参院選を控えた安倍政権の不都合な真実!? 敦賀2号機の再稼働が「NO」で現実味を帯びる廃炉費用の国民転嫁
日本原子力発電敦賀発電所(福井県敦賀市) 〔photo〕wikipediaより

 本来は廃炉にすべきなのに、経営破綻を避けたい一心で再稼働に固執して、リスクのある施設や燃料を放置し続けたまま、電力料金の高騰を招く---。

 そんな最悪のシナリオを予防する必要性を改めて裏付けたのが、先週、原子力規制委員会(田中俊一委員長)がある有識者報告書をオーソライズした一件だ。その報告書とは、日本原子力発電の敦賀原子力発電所2号機の直下を走る活断層の存在を裏付けたものだ。敵役の日本原電は世論の反発も顧みず、納得できないとしていまだに徹底抗戦の構えを見せている。

全国50基の原発が「グレーなら運転停止」に

 だが、問題はこれだけではない。7月から新規制基準が適用されれば、全国に50基ある原発の多くは、基準を満たすために膨大な時間とコストを要し、敦賀2号機と同じように廃炉を真剣に検討すべき状況に追い込まれるはずだ。

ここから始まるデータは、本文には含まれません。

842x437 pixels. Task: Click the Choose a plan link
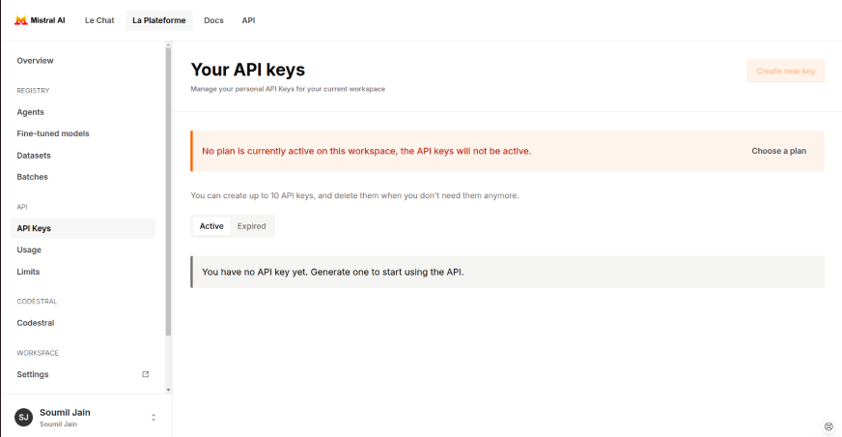(x=778, y=151)
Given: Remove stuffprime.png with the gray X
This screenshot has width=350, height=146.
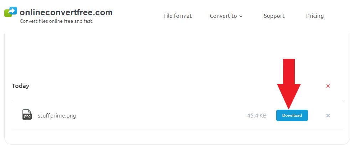Looking at the screenshot, I should [x=328, y=115].
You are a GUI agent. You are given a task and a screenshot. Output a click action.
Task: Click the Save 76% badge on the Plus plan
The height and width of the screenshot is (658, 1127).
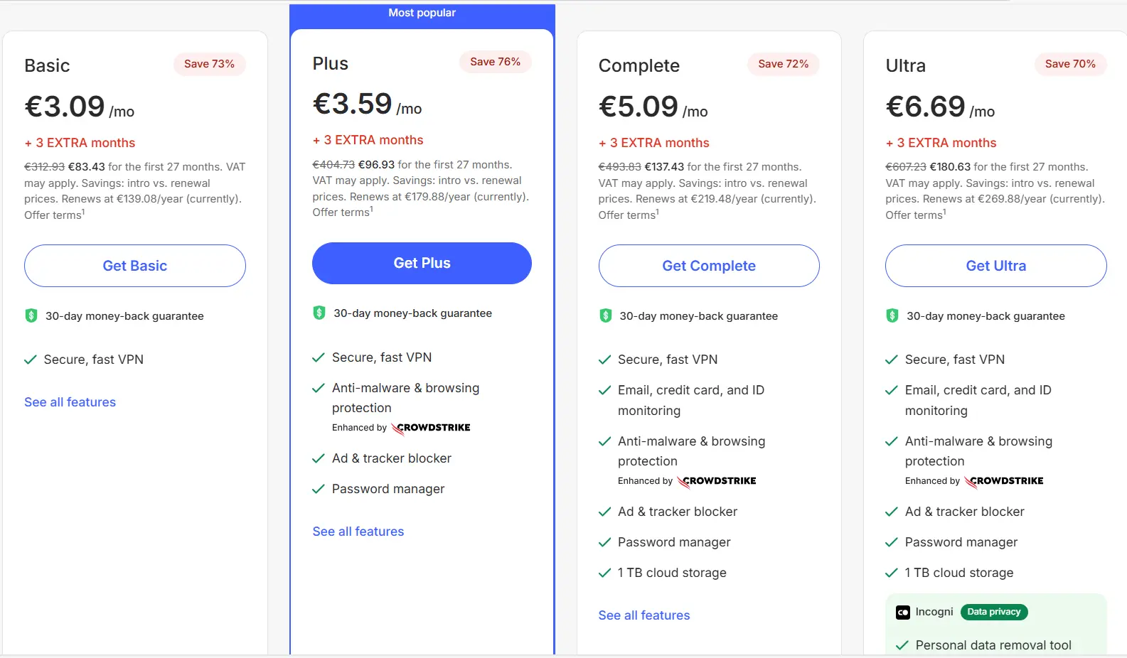(495, 62)
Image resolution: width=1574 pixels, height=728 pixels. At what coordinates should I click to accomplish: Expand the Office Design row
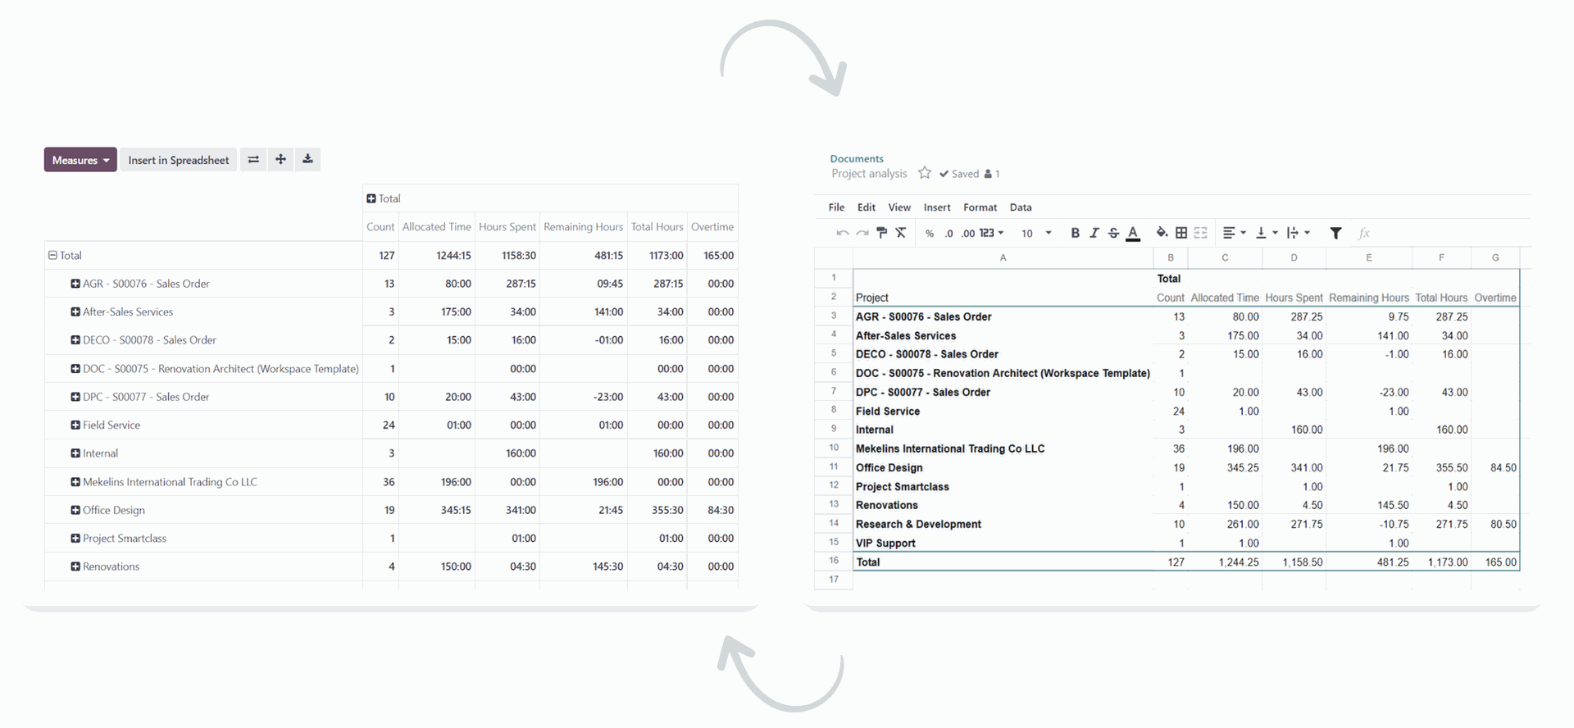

 それにもかかわらず、規制委員会だけでなく、政府としても、いまだに廃炉のための円滑な道筋を示さないのは、怠慢のそしりを免れない。

 懸案だった有識者報告書を22日に受け取ったことは、その内容にお墨付きを与えたことになる。原子力規制委員会は、安全性について「グレーなら運転継続」という姿勢を採ってきた原発行政を、「グレーなら運転停止」に180度転換するという政府の決意を国民に示した。この点は、改革として評価すべきだろう。

 振り返れば、敦賀原発の下を走る活断層の検証過程には、賛否両論があった。

 そもそも、敦賀原発では、2号機のすぐ脇を走る浦底断層について、1970年代から専門家の間で活断層だと指摘する声があり、91年にはそれが地震学者の定説になりつつあった。にもかかわらず、日本原電は79年の2号機設置許可申請時にこの指摘を真っ向から否定。さらに、2004年の3、4号機設置許可申請時にも、持論を押し通してきた経緯がある。

 今回、新たに活断層と断定された「D-1」についても、東日本大震災を受けて、旧原子力安全・保安院が地殻や断層の早期再調査を指示していた。にもかかわらず、日本原電はなかなか従おうとしなかった。このため、業を煮やした同院が、昨年4月、現地調査に乗り込んだことが見直しの発端となったのだ。